Der Norweger ist ein typischer Fall für eine funktionierende Karriere-Planung. In Salzburg hatte er als ganz junges Bürschchen die Gelegenheit, sich im Männerfußball zu profilieren. Dortmund ist der ideale Platz für den nächsten Schritt auf die große Bühne. Und wenn es so weitergeht, werden die Weltklubs Schlange stehen. So ähnlich war es bei Robert Lewandowski, der auch einmal so eine Dortmunder Entdeckung war.
Einstweilen kann Haaland dem BVB auf der seit Jahren vergeblichen Jagd nach dem Meistertitel entscheidend helfen. Und wer weiß, was mit dieser frischen Mannschaft in der Champions League möglich ist. Sie hatte dort ihren Aussetzer bei Lazio Rom (1:3), aber sie ist lernfähig.
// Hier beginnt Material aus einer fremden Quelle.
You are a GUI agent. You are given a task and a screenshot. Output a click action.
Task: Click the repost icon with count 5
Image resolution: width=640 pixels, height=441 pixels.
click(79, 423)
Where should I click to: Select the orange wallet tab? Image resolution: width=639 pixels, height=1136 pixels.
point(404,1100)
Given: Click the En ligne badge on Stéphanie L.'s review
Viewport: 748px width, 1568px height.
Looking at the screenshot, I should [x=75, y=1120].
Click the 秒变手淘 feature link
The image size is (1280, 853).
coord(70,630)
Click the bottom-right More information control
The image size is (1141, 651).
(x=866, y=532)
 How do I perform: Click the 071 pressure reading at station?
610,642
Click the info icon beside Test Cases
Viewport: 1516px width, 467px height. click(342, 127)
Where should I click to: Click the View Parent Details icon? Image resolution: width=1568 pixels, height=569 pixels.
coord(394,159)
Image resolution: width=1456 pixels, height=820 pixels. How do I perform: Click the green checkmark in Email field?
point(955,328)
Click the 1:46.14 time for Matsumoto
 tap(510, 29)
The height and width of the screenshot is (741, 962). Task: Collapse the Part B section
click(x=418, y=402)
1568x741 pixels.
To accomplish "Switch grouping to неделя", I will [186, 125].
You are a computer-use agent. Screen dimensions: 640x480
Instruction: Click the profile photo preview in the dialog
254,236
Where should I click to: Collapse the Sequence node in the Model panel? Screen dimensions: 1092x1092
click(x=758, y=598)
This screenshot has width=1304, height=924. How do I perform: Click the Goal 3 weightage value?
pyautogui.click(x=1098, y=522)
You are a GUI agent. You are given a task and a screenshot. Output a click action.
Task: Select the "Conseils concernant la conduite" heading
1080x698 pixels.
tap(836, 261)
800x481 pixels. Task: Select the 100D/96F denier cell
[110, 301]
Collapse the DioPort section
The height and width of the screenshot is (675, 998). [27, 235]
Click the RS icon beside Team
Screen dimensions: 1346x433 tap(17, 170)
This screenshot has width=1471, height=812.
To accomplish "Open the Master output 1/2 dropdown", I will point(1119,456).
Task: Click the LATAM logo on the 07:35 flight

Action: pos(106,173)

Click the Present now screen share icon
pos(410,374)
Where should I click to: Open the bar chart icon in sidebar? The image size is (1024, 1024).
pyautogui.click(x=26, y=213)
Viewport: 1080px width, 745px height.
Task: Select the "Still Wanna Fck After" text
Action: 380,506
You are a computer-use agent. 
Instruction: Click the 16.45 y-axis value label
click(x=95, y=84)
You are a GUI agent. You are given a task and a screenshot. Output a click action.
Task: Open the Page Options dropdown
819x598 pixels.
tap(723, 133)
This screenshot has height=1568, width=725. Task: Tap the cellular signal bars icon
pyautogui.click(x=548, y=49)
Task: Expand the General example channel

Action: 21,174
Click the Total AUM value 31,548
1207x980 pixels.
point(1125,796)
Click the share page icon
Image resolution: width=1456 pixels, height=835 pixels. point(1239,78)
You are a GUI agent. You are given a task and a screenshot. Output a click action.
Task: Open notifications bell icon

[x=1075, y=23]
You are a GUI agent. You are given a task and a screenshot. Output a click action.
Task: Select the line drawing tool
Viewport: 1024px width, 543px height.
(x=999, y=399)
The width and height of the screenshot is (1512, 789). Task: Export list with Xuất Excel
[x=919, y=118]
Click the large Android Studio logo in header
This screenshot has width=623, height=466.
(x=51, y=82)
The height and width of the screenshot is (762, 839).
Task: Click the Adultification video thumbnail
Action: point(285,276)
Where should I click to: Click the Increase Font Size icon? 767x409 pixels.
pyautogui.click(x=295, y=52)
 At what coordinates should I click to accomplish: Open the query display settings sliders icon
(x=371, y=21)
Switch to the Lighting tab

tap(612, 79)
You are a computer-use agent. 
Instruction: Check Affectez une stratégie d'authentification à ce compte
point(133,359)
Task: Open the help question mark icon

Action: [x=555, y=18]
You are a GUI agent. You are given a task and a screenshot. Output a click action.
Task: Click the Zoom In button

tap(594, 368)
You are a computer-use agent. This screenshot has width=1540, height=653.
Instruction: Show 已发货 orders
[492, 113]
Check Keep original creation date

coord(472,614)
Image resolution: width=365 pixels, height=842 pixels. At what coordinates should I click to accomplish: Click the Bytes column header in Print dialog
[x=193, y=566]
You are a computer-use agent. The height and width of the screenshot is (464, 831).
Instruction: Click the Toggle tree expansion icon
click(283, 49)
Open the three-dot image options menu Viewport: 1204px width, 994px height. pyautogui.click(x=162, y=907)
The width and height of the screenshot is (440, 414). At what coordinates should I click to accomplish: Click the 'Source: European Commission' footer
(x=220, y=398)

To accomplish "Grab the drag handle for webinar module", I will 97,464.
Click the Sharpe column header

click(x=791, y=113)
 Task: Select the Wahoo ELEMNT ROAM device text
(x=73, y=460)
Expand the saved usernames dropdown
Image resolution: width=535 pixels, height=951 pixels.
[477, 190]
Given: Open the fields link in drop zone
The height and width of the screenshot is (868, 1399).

Das hat sie in der Bundesliga nach dem 0:2 in Augsburg bewiesen. Sie hat in der nationalen Liga allerdings auch erfahren müssen, dass der Branchenführer anscheinend immer noch das wichtige Stückchen weiter ist. Bayern München gewann in Dortmund mit 3:2. Aber auch daraus werden Favre und seine Jungs die richtigen Schlüsse ziehen.
Moukoko, das Wunderkind aus dem eigenen Nachwuchs, war gegen die Bayern noch nicht dabei, weil der Stürmer da erst 15 war. Gegen Brügge könnte er der jüngste Spieler in der Champions League werden, er ist am Montag nachgemeldet worden. Zurückhaltung passt in die Dortmunder Absicht, das große Talent so behutsam aufzubauen, wie es eben geht. Die seltsame Corona-Zeit hilft dabei, denn das Theater ist durch den fehlenden Publikumsverkehr doch sehr eingeschränkt. Das gefällt vor allem Favre, der es lieber nicht so laut hat.